▶ [INFORMATION GIVEN]
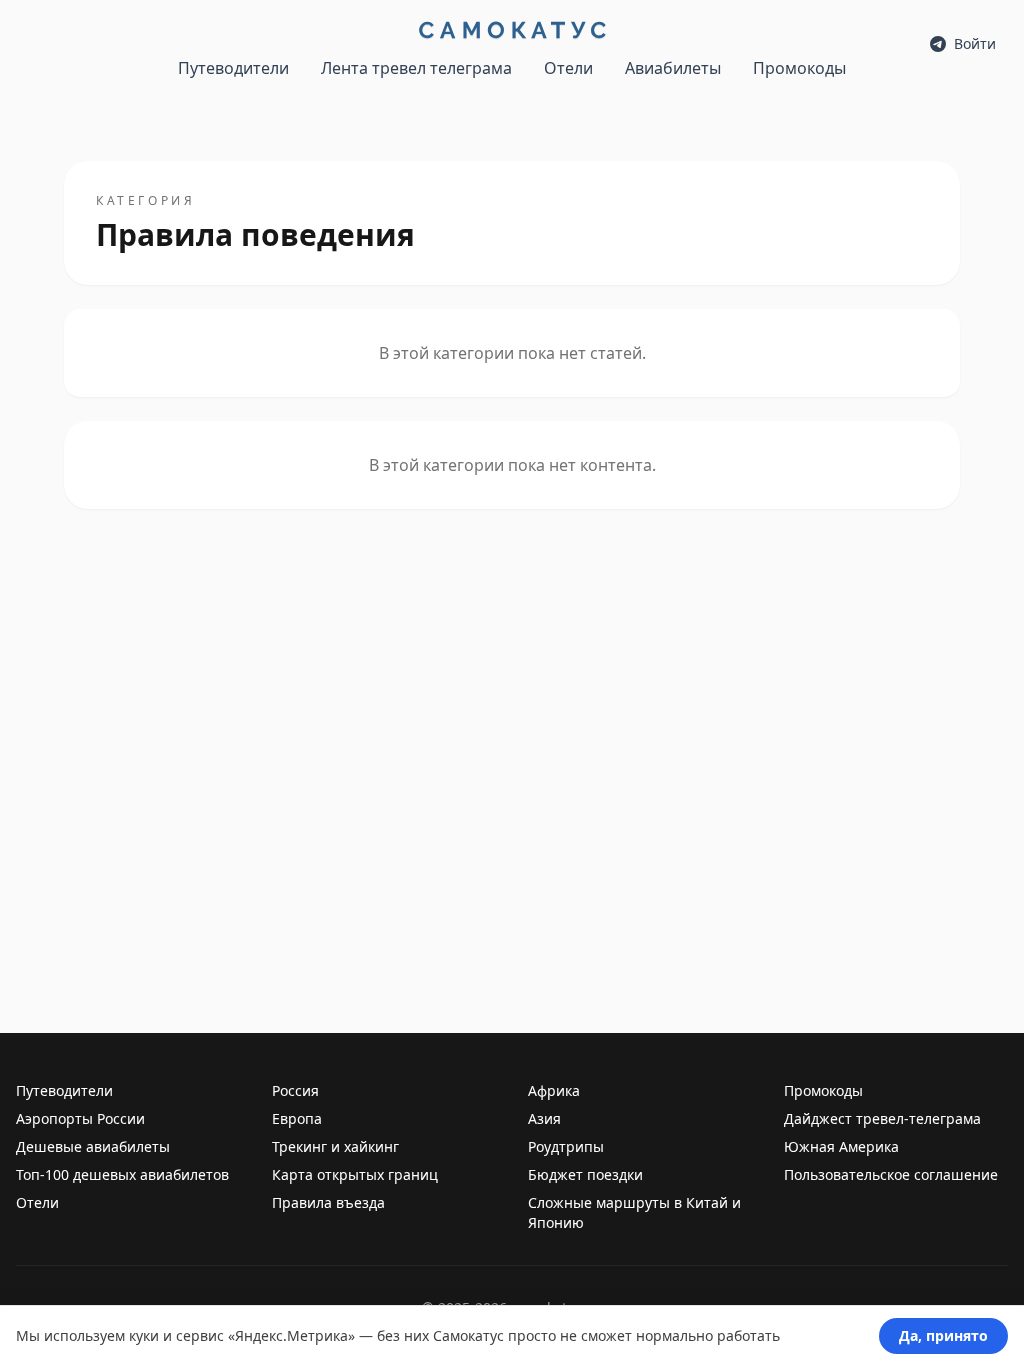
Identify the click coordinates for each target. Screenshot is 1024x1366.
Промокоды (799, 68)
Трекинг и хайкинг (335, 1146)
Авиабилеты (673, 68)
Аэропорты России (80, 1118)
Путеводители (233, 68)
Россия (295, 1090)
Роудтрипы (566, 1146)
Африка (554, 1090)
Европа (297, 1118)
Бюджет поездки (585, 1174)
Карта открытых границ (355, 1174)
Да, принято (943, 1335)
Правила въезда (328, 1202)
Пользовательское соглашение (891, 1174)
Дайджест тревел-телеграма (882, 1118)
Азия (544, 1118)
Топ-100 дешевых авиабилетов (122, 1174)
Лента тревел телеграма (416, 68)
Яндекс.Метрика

▶ [PROBLEM REQUIREMENTS] Filter the records above for lines containing the word "телеграма", and copy those lines.

▶ [RESPONSE TO THIS EXERCISE]
Дайджест тревел-телеграма (882, 1118)
Лента тревел телеграма (416, 68)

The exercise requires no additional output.